For it was on March 11, 1958, that the Garden was finally reborn as a college basketball showplace, and it was young Jack Powers, a senior at Manhattan, who made that happen.

The Jaspers had been a surprise choice for the NCAA Tournament that winter at 15-8, and for their troubles they drew mighty West Virginia, led by sophomore superstar Jerry West, 26-1 and the No. 1 team in the nation. The Jaspers were supposed to be an easy mark for the Mountaineers.

“I heard that their fans actually skipped coming to the Garden in order to head to the second-round game in Charlotte,” Powers told HoopsHD.com in 2018.

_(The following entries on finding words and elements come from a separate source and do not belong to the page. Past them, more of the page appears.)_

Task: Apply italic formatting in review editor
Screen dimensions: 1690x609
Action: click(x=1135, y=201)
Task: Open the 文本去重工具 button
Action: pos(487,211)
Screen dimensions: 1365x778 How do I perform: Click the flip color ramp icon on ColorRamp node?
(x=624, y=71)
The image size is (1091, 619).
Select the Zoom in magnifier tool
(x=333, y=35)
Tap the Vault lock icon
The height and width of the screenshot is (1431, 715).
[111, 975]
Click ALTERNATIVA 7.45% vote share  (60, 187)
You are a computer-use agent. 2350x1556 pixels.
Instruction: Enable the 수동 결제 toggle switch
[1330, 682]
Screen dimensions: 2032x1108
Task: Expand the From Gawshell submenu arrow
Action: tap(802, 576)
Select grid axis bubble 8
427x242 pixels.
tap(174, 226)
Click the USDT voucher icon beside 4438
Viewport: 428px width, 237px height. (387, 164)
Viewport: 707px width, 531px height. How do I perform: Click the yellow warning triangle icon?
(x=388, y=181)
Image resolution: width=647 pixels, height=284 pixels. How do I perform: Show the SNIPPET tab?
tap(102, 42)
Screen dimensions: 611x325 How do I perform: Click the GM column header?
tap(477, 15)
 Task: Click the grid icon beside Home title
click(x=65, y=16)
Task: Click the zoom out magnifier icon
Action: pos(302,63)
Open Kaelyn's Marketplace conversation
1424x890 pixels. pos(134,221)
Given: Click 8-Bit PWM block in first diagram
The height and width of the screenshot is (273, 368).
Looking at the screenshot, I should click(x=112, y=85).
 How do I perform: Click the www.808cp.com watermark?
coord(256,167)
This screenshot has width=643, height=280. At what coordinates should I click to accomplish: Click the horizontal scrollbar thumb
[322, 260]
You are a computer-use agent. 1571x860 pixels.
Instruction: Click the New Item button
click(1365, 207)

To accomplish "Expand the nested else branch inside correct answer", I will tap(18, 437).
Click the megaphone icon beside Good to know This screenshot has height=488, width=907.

It’s best they did that. In their place were 13,109 heavily pro-Jaspers fans, maybe 5,000 less than the game would’ve drawn a few years earlier, but still a large enough gathering that when the Jaspers raced to an 84-73 lead the roars made it sound and feel like a full house and then some. But then the Mountaineers came storming back nd when West — held to six points to that point — hit back-to-back shots, West Virginia knotted the game at 84-all.

Then West fouled out when he hacked Powers with 3:56 to go. Powers calmly sank both free throws, and Manhattan — down four of their own players who’d also fouled out — shut the Mountaineers out the rest of the way. It ended 89-84. Powers had been the biggest reason why: 29 points and 15 rebounds.

College basketball in New York City was back. And Jack Powers would devote much of the rest of his life to make sure it stayed that way.

“It was probably the worst day of Jerry’s career,” Powers said before adding with a laugh: “As I am sure that every Manhattan fan who ever sees him reminds him of that game! We all pulled together and it was a great victory for our school.”

That was all just warmup for what came later for Powers, who went 142-114 as the Manhattan Coach from 1968-78, then moved to the athletic director’s office from 1979-88.

From there until his retirement in 2005, he was the executive director of the NIT, where he became a tireless advocate for the nation’s oldest postseason tournament, identifying a host of programs and coaches on the come to fill its brackets, assuring a New York City presence for the game he so loved and fiercely promoted.

“The impact and influence Jack Powers had on our game as a player, a coach and then as an administrator was legendary,” said Quinnipiac coach Tom Pecora, whose teams at Hofstra played in three NITs and who was a longtime friend. “His love for the City Game as well as the number of lives he touched was immense. He was a giant, nothing less.”

Arkansas coach John Calipari was one of the coaches who felt Powers’ influence when he was first starting to build a power at Massachusetts.

“I have always given him credit for helping us build UMass by inviting us to the NIT,” Calipari Tweeted of the bids his Minutemen received in 1990 and ’91, just before they emerged as an annual NCAA regular. “He was a friend to many and helped many of us when we needed a lift.”

Well into his 70s, Powers was known to set bludgeoning screens during noontime runs on the basketball courts at the Downtown Athletic Club, which was also where the NIT offices were located.

“I saw players whose names you’d know stagger away from there,” Pecora said with a laugh about Powers, a member of both the Manhattan College and New York City Basketball Halls of Fame, and whose number 34 was retired and raised to the Draddy Gym rafters in 2016. “Jerry West wasn’t his last victim.”

Visitation will be Sunday from 3-7 p.m. at Edwin L. Bennett Funeral Home, 824 Scarsdale Ave, Scarsdale.

The funeral mass will be Monday at 10:30 am at Immaculate Heart of Mary, 8 Carman Road, Scarsdale.